# Import status query...



## incredible_hullk (29/7/16)

Hello fellow vapers...

Do we have a sticky page on what the international delivery status means?...

My shipments are showing as :
JIMC A, ZA
DEPARTED FROM LOCAL DISTRIBUTION CENTER

But no one at post office can say what that means? They say it hasnt arrived in the country yet

If someone could shed some light and maybe we can have a sticky FAQ on what the various statuses mean

Thanks a stack!

Reactions: Agree 1


----------



## kimbo (29/7/16)

what is your tracking number?


----------



## incredible_hullk (29/7/16)

These are my 2 tracking numbers via DHL Deutsche Post..no conversion to ZA tracking numbers yet

RX492406589DE
RX492364800DE

Thanks


----------



## Petrus (29/7/16)

Hang on there, you will get your parcel.
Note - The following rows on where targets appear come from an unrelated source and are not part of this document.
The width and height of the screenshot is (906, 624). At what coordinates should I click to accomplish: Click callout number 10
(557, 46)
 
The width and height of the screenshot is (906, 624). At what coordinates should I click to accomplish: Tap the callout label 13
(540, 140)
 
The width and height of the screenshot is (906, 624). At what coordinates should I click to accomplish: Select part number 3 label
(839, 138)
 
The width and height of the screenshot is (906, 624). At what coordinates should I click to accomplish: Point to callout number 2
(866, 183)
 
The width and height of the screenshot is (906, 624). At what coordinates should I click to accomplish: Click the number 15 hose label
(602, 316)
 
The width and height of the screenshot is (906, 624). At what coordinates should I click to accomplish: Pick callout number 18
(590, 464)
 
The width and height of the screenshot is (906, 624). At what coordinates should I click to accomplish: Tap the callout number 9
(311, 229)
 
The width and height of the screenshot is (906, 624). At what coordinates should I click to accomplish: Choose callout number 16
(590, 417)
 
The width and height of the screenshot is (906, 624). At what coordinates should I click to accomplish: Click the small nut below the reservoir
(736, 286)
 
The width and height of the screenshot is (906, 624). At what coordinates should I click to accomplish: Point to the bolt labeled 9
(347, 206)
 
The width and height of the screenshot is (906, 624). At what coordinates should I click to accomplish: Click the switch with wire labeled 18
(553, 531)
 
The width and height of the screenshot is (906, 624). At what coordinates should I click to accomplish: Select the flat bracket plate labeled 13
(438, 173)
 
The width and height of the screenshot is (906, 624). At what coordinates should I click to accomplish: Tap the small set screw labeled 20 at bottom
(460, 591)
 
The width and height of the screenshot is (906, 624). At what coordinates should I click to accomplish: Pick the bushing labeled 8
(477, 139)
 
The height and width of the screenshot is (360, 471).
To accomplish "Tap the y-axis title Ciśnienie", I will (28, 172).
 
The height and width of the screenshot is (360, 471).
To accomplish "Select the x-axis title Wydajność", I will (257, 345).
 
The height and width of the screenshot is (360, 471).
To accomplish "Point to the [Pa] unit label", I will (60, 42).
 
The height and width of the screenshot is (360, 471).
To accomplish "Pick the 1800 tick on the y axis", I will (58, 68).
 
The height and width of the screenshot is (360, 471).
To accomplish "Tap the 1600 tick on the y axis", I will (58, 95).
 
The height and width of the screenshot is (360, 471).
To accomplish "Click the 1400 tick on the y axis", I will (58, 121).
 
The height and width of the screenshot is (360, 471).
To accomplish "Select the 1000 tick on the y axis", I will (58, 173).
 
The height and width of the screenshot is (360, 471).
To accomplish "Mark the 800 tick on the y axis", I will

I have waited from 10 days up to 64 days.


----------



## kimbo (29/7/16)

Looks like it is in the country but just not in the local tracking system yet. Have a look again monday and it should track on the local tracking site
http://www.parceltrack.co.za/ use the same number in the SAPO normal tracking

Reactions: Like 2 | Winner 1 | Informative 1


----------



## incredible_hullk (29/7/16)

thanks guys...will have alool monday..amazing 1 week from china to here and 1 week sitting in jhb with no action


----------



## Clouds4Days (29/7/16)

incredible_hullk said:


> thanks guys...will have alool monday..amazing 1 week from china to here and 1 week sitting in jhb with no action



It usually only takes about a week to arrive in S.A if shipped day after order.
Ploblem is customs. Sits anything from 3-4 weeks


----------



## Nova69 (29/7/16)

Use the track checker app,it updates the status of your package automatically.


----------



## kimbo (29/7/16)

You can also mail customer.service@postoffice.co.za and ask them if they need an invoice or so .. most of the time it sits there waiting for that but they never tell you

Reactions: Like 1


----------



## incredible_hullk (29/7/16)

Nova69 said:


> Use the track checker app,it updates the status of your package automatically.


thanks @Nova69....im using the app


----------



## incredible_hullk (29/7/16)

Petrus said:


> Hang on there, you will get your parcel. I have waited from 10 days up to 64 days.


thanks petrus...atleast now i know this is normal...hell a week is a miracle...gotta love our PO guys


----------